▶ [Study text]:

This changes the step shape that shipped with the unified format (classifier keys beside step: → grouped under recording:; step now optional; config optional; trailhead reworked to a single tool per platform). Only a handful of files use the unified format and there are no external users, so this is a hard cut — migrate the few files, delete the old shape, no shim.

Revision — 2026-07-02: `config.skip` (per-classifier) and `config.tags` restored¶

Migrating the first real batch of legacy trails into the unified format surfaced two TrailConfig fields the initial UnifiedTrailConfig had dropped: skip: (gate a trail off a known blocker — parsed and validated but not executed) and tags: (free-form grouping/filter labels). Neither had a home in the unified config, so a straight migration would have silently un-skipped every gated trail. Both are added back:

`config.skip` — per-classifier, closest-wins¶

skip: is a map of device-classifier → reason, resolved with the same TrailblazeClassifierLineage the recordings and the devices: driver pins use — so a trail can be skipped on one device family while still running on another.

config:
  target: myapp
  skip:
    android: "blocked on #123 — flaky offline banner"
    # ios: not listed → still runs on iOS

Resolved closest-wins for the device under test, then lowered to the single v1 TrailConfig.skip so every existing skip consumer (firstSkipReason, the CLI’s planTrailExecution pre-flight, the runtime rules) is unchanged.
Device-agnostic fallback: a caller with no classifiers at all counts the trail as skipped if any classifier declares a non-blank reason, so the skip gate still fires. The CLI planner resolves classifiers from --device, or — for a --driver-only run with no --device — from the driver’s platform, so a device- or driver-pinned run gets the precise per-classifier verdict (e.g. --driver=IOS_HOST won’t be halted by an android-only skip). The any-skip fallback only applies when neither --device nor --driver is set.
Blank reasons (skip: {android: ""}) are treated as not-skipped, matching the v1 scalar semantics.

Per-classifier (not a scalar) because everything else per-device in this format already is; a single scalar couldn’t express “skip Android but keep running iOS.”

`config.tags` — flat, trail-level¶

tags: is a flat List<String>, identical to v1. Tags name the whole test (smoke, flaky), not a device, so they lower verbatim with no per-classifier resolution and feed the CLI’s --tags filter for unified trails exactly as they did for v1.

Both are additive optional fields on UnifiedTrailConfig; absent from a file they default to null and nothing changes.

▶ [What to work on]:
1/ Using the notes on the unified trail format, decide whether each statement below agrees with them. For each, answer yes or no and quote the exact words from the notes that settle it.
(a) A skip entry with a blank reason causes the trail to be skipped.
(b) Tags are resolved per classifier before they are lowered.
(c) A trail gated by skip is still parsed and validated.
2/ Quote the stretch of the notes on the unified trail format from "# ios: not listed" through "--driver is set.".
3/ Continue the notes on the unified trail format from the point where they end.

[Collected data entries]

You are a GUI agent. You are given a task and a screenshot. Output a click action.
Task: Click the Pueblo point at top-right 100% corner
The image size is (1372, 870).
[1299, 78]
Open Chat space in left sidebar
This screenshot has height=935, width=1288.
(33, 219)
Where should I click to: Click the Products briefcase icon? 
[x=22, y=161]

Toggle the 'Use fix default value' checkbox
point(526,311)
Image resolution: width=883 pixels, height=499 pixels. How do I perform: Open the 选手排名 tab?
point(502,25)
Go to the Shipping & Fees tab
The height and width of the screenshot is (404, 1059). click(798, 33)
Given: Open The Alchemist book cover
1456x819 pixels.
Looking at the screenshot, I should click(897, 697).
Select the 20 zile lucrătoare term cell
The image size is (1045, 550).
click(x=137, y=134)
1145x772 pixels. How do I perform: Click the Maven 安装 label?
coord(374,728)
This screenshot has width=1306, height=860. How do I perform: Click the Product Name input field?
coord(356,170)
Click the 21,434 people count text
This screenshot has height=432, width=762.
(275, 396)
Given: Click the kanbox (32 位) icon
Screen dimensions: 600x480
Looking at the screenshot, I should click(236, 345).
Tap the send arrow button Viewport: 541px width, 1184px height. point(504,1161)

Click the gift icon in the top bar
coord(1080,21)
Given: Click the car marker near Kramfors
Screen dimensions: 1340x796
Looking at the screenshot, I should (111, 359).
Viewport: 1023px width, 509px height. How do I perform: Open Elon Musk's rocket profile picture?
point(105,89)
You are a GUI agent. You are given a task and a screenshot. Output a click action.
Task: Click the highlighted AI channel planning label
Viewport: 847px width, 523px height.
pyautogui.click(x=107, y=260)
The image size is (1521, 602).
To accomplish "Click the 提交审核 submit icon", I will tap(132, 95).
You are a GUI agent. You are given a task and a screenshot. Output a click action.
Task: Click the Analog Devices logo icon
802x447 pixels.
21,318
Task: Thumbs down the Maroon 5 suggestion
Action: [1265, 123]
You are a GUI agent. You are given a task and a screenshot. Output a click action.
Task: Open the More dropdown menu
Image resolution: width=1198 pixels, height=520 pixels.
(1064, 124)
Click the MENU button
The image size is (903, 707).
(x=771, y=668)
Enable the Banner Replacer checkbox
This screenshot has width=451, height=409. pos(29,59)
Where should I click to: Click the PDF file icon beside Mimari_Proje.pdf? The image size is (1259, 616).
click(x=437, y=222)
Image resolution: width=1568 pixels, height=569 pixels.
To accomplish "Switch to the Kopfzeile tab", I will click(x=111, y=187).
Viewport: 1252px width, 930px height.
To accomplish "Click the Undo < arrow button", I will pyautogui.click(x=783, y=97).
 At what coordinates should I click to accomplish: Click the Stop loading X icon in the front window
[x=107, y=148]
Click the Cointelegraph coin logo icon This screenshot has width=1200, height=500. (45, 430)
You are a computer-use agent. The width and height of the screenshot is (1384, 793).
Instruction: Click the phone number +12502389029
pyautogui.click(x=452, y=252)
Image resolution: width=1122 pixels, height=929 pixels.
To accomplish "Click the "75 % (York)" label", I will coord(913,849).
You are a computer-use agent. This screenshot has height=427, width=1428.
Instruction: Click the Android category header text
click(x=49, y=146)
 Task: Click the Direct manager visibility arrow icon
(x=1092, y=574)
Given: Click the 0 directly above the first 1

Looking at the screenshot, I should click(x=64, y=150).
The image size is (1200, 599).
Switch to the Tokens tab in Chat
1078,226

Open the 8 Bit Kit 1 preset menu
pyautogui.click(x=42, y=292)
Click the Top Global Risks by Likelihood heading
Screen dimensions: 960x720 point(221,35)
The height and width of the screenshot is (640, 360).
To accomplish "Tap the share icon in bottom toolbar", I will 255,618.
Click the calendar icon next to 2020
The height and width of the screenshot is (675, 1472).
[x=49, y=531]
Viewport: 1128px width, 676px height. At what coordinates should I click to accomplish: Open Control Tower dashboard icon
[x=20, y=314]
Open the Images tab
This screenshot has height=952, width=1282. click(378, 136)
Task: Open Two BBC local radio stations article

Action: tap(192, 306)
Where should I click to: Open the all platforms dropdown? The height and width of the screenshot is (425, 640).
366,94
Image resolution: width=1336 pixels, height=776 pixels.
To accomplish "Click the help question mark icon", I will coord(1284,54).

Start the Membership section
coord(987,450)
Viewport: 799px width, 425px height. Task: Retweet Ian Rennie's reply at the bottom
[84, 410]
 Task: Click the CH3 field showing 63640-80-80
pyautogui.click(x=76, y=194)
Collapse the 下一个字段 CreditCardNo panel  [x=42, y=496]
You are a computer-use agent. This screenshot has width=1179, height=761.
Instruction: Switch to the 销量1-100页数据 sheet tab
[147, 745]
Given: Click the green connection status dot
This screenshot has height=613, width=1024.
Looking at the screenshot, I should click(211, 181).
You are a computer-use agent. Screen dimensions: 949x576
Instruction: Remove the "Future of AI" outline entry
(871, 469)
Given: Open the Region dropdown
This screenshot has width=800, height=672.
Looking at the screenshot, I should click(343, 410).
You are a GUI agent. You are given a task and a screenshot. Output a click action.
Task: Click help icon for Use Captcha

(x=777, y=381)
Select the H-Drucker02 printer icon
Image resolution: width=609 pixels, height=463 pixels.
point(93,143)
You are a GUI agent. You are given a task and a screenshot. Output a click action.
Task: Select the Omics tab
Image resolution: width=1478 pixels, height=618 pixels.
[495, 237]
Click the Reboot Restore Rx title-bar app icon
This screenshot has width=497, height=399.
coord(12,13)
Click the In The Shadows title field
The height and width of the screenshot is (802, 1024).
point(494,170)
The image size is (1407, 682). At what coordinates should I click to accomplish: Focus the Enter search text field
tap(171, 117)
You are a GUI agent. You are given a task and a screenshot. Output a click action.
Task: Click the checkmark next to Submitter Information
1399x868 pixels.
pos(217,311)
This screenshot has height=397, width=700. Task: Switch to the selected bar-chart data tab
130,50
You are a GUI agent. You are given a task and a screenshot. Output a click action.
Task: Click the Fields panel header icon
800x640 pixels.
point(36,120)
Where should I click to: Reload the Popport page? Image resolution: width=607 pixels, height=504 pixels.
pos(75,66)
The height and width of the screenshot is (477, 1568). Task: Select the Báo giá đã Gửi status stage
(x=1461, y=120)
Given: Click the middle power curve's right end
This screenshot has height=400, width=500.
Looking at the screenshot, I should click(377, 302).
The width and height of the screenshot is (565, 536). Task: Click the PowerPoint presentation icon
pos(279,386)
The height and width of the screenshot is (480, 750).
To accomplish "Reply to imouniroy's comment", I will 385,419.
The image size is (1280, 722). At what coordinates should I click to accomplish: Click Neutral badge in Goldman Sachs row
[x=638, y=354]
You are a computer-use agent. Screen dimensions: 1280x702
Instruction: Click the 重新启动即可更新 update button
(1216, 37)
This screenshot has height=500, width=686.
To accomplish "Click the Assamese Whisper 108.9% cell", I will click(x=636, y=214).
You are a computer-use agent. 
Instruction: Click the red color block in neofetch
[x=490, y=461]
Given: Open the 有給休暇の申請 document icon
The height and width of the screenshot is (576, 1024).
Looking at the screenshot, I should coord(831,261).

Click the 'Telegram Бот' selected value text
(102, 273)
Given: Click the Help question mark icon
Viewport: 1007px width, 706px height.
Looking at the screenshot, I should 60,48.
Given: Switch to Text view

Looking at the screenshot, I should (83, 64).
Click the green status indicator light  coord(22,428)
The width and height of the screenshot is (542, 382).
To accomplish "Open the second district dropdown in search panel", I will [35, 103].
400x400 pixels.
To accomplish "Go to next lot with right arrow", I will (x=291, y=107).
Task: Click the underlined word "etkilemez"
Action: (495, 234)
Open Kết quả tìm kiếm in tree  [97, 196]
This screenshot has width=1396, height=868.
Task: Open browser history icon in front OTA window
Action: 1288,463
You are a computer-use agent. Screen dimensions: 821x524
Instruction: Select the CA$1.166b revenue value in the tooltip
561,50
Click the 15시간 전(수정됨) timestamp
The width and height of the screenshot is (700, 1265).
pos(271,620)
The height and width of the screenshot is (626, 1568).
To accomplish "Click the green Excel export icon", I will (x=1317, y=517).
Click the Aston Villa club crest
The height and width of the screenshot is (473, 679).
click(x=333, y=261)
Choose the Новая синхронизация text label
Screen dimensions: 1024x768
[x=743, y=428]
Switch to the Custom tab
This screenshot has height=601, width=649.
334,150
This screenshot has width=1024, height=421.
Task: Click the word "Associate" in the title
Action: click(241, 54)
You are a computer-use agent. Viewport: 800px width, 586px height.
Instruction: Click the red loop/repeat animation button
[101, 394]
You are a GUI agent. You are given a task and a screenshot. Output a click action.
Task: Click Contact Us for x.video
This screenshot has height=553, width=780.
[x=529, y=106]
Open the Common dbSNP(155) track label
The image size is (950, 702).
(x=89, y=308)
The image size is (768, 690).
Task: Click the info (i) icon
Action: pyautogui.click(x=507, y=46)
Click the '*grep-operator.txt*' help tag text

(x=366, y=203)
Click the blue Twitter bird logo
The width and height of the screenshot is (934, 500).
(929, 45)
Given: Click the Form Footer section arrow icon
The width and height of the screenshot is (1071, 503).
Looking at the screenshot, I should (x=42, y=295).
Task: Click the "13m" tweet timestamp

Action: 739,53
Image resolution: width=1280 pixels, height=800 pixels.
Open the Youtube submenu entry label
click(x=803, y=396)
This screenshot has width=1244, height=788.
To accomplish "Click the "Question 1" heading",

▶ [Expected outputs]:
1/
(a) No: "Blank reasons (skip: {android: ""}) are treated as not-skipped"
(b) No: "they lower verbatim with no per-classifier resolution"
(c) Yes: "parsed and validated but not executed"

2/
# ios: not listed → still runs on iOS

Resolved closest-wins for the device under test, then lowered to the single v1 TrailConfig.skip so every existing skip consumer (firstSkipReason, the CLI’s planTrailExecution pre-flight, the runtime rules) is unchanged.
Device-agnostic fallback: a caller with no classifiers at all counts the trail as skipped if any classifier declares a non-blank reason, so the skip gate still fires. The CLI planner resolves classifiers from --device, or — for a --driver-only run with no --device — from the driver’s platform, so a device- or driver-pinned run gets the precise per-classifier verdict (e.g. --driver=IOS_HOST won’t be halted by an android-only skip). The any-skip fallback only applies when neither --device nor --driver is set.

3/
Revision — 2026-07-08: `verify:` steps¶

The unified format initially modeled only - step:, but ~80% of checked-in v1 trails use - verify: steps, and verify semantics are load-bearing at run time: a verify step advertises only assertion tools (the agent can’t tap/scroll mid-assertion), auto-terminates with an assertion ledger, and is never self-healed. Lowering verify: to step: silently discards all of that, so the unified format now mirrors v1 exactly:

trail:
  - step: Open the cart
  - verify: The cart shows 2 items
    recording:
      android-phone:
        - assertVisibleWithText:
            text: 2 items

A step is authored as exactly one of - step: / - verify: (both or neither is a parse error), with the same optional sibling keys (recording:, recordable:, maxRetries:).
A verify: step lowers to the v1 VerificationStep (a step: still lowers to DirectionStep), so the runtime’s verify handling is unchanged.
The trailhead stays step-only — it is a deterministic bootstrap, not an assertion; verify: there is a parse error.
The recorder merge preserves kind: an appended step takes verify: when the recorded step was a verification step; on a re-record into an existing step the existing kind wins, with kind disagreement logged as drift (same policy as NL drift).
The migrator carries each step’s kind through (canonical preference mirrors NL: blaze.yaml when present, otherwise the first platform) and surfaces cross-platform kind disagreement as a leading-comment drift warning — never silently flattened.

Rollout note: a unified file containing verify: is a hard parse error (unexpected step-level key) on Trailblaze binaries that predate this revision — on a mixed-version fleet, upgrade the readers before checking in verify-step unified trails.